Dizginler kimin elinde?

 

ABD tarafından desteklenerek iktidara getirilen AKP’nin Washinton’un gözünden düştüğü ve artık büyük planlarına uygun olmaktan çıktığı, gelecek seçimlerde aynı yardımı göremeyeceği hakında, dış ve iç basında çıkan  izlemlerinin doğruluğundan şüphe etmek yersiz olur. ABD yönetiminin evvelce yapmış olduğu hatâyı nihayet anladığını düşünmek daha yerindedir.

Fakat bu durum ne AKP için ne de muhalefet için ağırlığı olan bir sorun yaratmaz. AKP ne yaparsa yapsın, destek alsın almasın, diğer partilerin içinde bulundukları karmaşada, çoğunluk oyunu elde etmeleri, hele  bu yıl erken seçimlere gidilirse, kesinlikle gerçekleşemez.
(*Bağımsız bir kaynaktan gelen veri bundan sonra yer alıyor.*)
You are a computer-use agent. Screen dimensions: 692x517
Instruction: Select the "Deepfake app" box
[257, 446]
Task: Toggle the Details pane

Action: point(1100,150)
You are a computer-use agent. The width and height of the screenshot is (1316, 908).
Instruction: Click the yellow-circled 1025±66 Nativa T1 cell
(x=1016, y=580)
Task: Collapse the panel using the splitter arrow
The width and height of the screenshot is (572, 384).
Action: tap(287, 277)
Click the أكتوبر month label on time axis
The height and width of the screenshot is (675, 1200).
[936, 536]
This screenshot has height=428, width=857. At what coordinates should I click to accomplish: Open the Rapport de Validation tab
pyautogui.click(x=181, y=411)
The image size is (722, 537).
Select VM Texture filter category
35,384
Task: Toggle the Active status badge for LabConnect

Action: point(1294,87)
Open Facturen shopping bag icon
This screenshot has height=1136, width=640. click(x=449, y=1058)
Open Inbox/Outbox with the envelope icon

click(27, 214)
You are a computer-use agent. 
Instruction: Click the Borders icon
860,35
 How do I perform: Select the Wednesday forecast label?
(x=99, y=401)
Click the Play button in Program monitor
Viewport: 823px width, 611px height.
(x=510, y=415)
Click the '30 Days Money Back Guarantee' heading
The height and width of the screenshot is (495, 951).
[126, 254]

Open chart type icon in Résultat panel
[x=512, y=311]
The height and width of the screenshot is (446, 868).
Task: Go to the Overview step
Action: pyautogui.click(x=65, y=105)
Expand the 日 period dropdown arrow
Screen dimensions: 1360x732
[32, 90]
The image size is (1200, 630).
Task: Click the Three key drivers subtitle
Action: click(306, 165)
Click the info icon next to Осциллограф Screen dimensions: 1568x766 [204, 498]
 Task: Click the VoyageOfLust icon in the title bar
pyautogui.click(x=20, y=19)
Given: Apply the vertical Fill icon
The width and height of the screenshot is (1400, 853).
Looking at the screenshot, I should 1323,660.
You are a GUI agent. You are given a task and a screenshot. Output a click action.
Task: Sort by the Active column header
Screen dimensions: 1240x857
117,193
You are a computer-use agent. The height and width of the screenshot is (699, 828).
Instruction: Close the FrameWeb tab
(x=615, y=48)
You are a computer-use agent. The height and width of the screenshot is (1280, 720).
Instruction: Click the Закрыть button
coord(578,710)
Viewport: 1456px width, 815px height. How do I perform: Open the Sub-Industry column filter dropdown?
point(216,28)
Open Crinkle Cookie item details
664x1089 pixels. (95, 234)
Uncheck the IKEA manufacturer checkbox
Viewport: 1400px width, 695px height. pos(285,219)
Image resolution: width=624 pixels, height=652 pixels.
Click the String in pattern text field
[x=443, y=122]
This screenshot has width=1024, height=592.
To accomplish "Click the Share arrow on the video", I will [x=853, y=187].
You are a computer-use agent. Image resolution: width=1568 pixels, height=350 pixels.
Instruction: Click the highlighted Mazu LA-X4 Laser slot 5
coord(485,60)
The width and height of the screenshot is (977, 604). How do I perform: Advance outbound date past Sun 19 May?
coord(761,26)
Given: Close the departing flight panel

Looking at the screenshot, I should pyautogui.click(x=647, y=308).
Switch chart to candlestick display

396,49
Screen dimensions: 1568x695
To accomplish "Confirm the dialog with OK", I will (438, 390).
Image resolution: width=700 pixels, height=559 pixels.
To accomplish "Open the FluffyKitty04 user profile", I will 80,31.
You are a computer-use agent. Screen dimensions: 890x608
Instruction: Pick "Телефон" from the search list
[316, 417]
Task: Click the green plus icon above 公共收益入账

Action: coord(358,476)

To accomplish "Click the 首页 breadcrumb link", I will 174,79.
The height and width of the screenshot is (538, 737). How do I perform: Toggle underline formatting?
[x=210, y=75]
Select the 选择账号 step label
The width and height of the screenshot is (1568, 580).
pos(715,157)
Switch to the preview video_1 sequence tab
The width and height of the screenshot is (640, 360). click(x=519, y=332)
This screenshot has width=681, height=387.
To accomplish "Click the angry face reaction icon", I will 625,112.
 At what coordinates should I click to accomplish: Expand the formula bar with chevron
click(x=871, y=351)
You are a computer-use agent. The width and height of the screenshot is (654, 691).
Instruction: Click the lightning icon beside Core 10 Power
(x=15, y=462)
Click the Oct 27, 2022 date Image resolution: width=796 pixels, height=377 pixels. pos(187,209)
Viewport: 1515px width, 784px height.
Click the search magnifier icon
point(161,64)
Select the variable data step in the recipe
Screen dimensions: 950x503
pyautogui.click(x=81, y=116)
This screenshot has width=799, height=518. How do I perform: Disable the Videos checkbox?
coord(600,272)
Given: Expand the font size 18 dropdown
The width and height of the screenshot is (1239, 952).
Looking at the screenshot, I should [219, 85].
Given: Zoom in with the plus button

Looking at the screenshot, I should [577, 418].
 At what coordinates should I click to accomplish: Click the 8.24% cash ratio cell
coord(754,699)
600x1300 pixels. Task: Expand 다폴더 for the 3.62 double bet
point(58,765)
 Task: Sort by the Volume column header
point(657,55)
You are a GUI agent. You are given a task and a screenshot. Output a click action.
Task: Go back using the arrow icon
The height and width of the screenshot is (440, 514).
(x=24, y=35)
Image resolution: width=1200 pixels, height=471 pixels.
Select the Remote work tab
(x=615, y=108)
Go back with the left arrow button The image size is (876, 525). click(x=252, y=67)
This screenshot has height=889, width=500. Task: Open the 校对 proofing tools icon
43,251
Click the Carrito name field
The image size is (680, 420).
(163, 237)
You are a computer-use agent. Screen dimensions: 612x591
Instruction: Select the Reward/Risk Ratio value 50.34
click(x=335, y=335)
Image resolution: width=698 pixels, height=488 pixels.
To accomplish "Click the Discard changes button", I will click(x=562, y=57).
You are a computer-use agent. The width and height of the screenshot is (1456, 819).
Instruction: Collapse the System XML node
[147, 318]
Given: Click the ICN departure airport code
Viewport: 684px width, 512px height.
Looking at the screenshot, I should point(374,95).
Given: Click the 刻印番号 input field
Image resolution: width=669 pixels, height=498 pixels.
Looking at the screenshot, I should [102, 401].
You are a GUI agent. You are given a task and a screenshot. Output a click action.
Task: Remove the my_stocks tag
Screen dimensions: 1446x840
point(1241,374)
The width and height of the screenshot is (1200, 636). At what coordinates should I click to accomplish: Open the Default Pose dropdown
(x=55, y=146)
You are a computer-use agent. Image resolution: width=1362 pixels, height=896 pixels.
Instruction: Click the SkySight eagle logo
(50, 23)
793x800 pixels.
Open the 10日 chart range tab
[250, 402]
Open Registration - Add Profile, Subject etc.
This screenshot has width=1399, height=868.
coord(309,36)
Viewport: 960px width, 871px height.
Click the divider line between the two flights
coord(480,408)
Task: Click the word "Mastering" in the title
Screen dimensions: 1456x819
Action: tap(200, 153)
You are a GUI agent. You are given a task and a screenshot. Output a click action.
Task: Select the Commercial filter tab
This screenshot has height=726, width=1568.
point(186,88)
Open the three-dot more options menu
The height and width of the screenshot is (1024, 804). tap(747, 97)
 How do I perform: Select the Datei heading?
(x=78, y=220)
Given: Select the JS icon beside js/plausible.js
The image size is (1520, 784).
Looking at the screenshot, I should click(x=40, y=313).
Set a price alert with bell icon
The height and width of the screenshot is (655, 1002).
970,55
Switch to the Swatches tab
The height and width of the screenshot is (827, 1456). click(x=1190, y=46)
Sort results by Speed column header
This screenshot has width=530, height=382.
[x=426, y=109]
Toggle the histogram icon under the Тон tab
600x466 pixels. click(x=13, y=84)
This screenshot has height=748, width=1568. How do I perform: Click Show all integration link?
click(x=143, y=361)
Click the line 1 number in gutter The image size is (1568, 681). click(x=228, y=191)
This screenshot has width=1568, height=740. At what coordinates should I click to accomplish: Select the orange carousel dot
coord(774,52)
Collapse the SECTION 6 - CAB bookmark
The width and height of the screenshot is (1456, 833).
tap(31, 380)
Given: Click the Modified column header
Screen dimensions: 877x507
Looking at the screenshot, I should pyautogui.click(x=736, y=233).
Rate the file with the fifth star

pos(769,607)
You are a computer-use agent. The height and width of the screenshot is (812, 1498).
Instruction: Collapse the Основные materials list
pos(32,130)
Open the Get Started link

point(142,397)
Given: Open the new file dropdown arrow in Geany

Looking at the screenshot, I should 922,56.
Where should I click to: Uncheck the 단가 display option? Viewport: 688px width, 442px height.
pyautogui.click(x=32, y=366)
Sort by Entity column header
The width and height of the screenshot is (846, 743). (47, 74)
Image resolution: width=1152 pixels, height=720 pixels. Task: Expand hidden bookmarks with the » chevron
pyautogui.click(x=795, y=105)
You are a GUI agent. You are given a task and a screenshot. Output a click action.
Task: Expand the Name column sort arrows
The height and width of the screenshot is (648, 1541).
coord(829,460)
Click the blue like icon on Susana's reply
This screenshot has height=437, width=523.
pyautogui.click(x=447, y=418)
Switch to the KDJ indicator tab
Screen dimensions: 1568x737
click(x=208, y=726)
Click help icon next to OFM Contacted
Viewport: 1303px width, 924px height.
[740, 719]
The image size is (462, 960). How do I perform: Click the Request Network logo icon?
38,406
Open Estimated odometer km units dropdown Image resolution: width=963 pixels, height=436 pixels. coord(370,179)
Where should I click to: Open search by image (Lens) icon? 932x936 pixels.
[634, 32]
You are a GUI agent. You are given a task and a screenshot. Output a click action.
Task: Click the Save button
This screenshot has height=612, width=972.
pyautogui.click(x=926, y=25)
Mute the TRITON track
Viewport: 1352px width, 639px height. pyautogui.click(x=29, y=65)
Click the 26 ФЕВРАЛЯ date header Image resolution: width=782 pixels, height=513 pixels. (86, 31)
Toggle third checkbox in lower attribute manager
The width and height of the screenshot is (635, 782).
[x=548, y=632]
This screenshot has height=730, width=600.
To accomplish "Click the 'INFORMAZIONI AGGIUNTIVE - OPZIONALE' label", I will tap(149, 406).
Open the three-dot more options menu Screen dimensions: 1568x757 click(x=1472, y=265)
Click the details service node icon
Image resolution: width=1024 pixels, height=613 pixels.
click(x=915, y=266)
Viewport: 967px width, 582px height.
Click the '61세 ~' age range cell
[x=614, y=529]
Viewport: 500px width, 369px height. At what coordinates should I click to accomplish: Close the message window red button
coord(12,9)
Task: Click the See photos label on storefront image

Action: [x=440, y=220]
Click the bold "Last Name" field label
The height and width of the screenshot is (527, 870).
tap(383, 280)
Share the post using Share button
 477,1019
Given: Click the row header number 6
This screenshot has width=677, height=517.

AKP’nin son üç yılda erişmiş olduğu örgütlenmenin boyutunu kücümsemek de büyük bir hatâ olur. Türlü yöntemlerle gerek din kısvesi altında, gerek maddi çıkarlar teminiyle, bu tür ödüllere kanarak oy veren kesim, geçen seçime nazaran daha da genişlemiş, aşırı dinciler büyük bir istikbal umudu ile, cüretlerini ve etkilerini arttırmışlardır. Ekonominin gerçek durumundan haberi olmayan bu kesimin, aldıkları yanlış verilerle memnuniyetleri daha da artmıştır.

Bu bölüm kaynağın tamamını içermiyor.